**Your assignment:**
Every line between the top of the data below and the line with "[Good luck to", both ends included, must be retyped exactly.

++++++++++++++++++++

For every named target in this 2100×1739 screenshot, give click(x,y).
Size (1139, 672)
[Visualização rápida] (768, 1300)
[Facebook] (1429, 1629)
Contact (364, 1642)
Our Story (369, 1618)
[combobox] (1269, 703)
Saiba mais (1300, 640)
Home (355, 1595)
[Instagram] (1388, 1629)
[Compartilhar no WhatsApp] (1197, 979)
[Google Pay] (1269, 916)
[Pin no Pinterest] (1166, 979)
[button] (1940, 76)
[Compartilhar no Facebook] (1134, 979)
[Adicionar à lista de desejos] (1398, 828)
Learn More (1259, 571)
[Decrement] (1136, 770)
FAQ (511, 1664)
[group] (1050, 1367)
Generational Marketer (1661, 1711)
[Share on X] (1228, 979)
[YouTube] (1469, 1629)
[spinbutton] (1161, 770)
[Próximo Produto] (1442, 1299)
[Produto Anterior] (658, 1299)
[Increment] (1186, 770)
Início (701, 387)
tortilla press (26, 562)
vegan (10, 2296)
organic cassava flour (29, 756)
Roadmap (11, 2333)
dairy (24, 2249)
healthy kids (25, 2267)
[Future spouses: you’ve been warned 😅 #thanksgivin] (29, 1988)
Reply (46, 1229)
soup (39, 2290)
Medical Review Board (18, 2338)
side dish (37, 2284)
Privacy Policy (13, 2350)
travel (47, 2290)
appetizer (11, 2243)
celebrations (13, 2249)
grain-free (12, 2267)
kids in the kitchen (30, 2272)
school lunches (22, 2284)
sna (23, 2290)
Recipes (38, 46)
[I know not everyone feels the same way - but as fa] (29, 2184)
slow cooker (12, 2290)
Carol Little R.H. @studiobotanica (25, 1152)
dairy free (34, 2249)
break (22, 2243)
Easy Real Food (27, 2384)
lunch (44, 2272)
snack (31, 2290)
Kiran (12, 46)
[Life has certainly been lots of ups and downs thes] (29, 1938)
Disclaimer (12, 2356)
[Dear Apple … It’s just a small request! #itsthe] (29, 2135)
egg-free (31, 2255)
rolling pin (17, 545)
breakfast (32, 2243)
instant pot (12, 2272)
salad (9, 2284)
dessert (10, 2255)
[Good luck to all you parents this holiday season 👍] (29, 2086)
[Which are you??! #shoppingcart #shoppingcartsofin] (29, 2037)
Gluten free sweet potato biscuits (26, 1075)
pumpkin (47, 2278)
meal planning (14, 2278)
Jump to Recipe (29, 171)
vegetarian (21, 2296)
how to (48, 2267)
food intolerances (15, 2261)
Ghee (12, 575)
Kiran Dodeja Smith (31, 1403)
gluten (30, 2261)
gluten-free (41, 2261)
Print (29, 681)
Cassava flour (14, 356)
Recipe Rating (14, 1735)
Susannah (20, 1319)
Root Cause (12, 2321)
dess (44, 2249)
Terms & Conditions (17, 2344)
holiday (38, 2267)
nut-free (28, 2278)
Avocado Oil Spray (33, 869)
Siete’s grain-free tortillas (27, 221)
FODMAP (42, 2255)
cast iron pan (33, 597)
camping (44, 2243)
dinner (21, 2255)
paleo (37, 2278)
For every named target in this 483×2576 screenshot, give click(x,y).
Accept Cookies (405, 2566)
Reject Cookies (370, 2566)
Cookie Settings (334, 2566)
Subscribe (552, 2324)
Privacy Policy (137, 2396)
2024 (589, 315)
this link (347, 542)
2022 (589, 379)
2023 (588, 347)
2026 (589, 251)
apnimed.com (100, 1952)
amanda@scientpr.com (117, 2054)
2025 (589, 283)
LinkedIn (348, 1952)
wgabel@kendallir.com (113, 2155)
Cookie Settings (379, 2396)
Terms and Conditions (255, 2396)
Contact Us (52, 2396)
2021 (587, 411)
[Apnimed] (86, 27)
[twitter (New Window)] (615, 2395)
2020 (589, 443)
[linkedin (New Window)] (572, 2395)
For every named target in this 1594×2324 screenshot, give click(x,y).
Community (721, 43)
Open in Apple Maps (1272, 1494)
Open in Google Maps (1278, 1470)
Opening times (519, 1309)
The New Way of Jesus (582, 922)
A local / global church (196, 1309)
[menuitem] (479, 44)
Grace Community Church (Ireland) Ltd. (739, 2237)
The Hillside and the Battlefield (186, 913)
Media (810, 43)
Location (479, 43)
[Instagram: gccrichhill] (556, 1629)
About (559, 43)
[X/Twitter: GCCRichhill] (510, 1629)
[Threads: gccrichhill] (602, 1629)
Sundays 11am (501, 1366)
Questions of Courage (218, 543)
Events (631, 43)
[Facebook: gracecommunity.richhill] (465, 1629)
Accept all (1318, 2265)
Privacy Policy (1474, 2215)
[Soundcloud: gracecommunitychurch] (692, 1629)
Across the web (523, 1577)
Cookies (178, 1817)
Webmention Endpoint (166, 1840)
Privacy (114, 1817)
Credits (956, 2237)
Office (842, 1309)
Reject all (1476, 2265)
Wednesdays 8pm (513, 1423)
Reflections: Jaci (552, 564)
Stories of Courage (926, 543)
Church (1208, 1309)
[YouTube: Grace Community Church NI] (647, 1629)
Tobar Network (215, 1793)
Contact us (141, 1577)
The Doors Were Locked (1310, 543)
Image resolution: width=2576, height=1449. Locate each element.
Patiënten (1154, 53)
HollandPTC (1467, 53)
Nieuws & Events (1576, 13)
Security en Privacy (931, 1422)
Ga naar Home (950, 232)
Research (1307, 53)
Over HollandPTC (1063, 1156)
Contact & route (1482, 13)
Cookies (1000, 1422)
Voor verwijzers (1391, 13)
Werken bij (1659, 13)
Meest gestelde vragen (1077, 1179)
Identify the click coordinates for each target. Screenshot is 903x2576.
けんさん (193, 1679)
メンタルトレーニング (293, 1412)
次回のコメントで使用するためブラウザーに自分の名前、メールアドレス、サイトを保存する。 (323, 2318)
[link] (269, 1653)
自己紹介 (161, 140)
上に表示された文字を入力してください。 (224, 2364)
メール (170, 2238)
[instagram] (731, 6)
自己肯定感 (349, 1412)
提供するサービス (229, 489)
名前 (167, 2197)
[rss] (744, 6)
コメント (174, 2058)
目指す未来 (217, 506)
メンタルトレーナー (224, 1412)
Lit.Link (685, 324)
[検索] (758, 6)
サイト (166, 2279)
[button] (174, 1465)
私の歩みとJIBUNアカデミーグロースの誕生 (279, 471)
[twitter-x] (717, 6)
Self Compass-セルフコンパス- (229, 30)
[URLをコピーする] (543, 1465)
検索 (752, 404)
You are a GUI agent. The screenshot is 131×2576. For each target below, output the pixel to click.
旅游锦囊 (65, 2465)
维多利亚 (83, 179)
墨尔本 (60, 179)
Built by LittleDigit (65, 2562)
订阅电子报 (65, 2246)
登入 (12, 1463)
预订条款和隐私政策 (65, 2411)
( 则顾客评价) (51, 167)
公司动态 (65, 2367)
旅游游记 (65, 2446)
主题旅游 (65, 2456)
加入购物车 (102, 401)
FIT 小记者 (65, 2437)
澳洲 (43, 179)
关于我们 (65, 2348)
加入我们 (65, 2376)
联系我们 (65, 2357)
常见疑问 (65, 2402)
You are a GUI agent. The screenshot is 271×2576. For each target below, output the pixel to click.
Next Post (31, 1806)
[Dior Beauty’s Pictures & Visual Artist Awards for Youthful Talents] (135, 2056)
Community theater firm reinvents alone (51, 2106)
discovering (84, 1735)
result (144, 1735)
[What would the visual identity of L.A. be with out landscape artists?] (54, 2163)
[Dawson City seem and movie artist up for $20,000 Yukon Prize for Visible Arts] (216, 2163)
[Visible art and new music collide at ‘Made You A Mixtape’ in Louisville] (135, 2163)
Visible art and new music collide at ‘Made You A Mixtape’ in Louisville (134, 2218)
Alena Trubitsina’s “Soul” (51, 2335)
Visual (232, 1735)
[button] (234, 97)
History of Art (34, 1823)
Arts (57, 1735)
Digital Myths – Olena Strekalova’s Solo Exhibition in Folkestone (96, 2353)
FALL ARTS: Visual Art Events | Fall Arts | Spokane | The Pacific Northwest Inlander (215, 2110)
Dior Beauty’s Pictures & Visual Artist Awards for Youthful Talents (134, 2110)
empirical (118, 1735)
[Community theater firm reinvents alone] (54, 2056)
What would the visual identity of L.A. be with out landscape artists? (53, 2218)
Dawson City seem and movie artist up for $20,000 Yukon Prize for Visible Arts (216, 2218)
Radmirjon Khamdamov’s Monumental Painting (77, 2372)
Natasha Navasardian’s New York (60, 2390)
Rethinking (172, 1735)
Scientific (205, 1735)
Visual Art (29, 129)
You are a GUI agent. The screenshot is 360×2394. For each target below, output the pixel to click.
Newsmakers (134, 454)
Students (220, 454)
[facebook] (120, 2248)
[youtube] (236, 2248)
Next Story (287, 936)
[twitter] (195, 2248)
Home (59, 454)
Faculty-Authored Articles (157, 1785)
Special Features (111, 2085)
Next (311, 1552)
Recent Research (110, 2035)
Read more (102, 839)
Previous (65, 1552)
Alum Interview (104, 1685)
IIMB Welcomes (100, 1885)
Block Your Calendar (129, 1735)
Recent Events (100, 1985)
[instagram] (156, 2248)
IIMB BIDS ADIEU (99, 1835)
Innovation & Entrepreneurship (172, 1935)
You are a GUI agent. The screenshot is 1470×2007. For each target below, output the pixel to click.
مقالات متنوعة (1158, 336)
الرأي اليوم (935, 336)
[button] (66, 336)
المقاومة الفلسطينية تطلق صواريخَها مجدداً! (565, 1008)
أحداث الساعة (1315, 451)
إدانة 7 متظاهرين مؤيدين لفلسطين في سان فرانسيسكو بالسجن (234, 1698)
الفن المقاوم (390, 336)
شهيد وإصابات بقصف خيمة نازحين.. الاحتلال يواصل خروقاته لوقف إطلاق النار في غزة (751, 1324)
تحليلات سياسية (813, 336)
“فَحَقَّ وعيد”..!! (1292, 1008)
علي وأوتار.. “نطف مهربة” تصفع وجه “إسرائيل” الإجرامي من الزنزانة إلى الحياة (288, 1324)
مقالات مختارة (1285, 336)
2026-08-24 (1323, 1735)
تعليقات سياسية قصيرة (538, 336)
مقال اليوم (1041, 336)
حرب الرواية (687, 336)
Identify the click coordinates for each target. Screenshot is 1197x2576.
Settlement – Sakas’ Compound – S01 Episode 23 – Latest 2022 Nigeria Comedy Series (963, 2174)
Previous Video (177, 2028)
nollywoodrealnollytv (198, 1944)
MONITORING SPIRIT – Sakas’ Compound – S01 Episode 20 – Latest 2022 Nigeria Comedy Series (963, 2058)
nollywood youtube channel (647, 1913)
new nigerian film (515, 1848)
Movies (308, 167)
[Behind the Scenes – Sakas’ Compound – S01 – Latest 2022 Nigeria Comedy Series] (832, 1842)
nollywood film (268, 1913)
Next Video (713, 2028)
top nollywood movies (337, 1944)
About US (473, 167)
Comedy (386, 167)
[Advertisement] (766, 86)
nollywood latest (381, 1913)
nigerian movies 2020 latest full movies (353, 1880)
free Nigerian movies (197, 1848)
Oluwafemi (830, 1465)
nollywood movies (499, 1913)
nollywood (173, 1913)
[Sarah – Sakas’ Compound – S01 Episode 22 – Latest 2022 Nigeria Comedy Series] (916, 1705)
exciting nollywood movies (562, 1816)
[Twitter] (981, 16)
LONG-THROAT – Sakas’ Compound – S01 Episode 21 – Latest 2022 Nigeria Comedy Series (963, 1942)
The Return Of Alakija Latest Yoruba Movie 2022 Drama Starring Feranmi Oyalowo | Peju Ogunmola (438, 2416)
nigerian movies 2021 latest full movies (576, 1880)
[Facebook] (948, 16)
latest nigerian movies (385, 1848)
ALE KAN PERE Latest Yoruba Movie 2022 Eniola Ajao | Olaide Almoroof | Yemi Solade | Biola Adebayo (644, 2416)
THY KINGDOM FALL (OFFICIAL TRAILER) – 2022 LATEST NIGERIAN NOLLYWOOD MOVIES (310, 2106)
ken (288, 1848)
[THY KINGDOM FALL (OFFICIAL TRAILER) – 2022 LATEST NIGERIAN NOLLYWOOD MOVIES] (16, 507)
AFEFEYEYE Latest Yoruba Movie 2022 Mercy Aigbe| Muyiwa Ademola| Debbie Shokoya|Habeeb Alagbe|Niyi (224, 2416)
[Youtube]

++++++++++++++++++++

**Reply:**
For every named target in this 2100×1739 screenshot, give click(x,y).
Size (1139, 672)
[Visualização rápida] (768, 1300)
[Facebook] (1429, 1629)
Contact (364, 1642)
Our Story (369, 1618)
[combobox] (1269, 703)
Saiba mais (1300, 640)
Home (355, 1595)
[Instagram] (1388, 1629)
[Compartilhar no WhatsApp] (1197, 979)
[Google Pay] (1269, 916)
[Pin no Pinterest] (1166, 979)
[button] (1940, 76)
[Compartilhar no Facebook] (1134, 979)
[Adicionar à lista de desejos] (1398, 828)
Learn More (1259, 571)
[Decrement] (1136, 770)
FAQ (511, 1664)
[group] (1050, 1367)
Generational Marketer (1661, 1711)
[Share on X] (1228, 979)
[YouTube] (1469, 1629)
[spinbutton] (1161, 770)
[Próximo Produto] (1442, 1299)
[Produto Anterior] (658, 1299)
[Increment] (1186, 770)
Início (701, 387)
tortilla press (26, 562)
vegan (10, 2296)
organic cassava flour (29, 756)
Roadmap (11, 2333)
dairy (24, 2249)
healthy kids (25, 2267)
[Future spouses: you’ve been warned 😅 #thanksgivin] (29, 1988)
Reply (46, 1229)
soup (39, 2290)
Medical Review Board (18, 2338)
side dish (37, 2284)
Privacy Policy (13, 2350)
travel (47, 2290)
appetizer (11, 2243)
celebrations (13, 2249)
grain-free (12, 2267)
kids in the kitchen (30, 2272)
school lunches (22, 2284)
sna (23, 2290)
Recipes (38, 46)
[I know not everyone feels the same way - but as fa] (29, 2184)
slow cooker (12, 2290)
Carol Little R.H. @studiobotanica (25, 1152)
dairy free (34, 2249)
break (22, 2243)
Easy Real Food (27, 2384)
lunch (44, 2272)
snack (31, 2290)
Kiran (12, 46)
[Life has certainly been lots of ups and downs thes] (29, 1938)
Disclaimer (12, 2356)
[Dear Apple … It’s just a small request! #itsthe] (29, 2135)
egg-free (31, 2255)
rolling pin (17, 545)
breakfast (32, 2243)
instant pot (12, 2272)
salad (9, 2284)
dessert (10, 2255)
[Good luck to all you parents this holiday season 👍] (29, 2086)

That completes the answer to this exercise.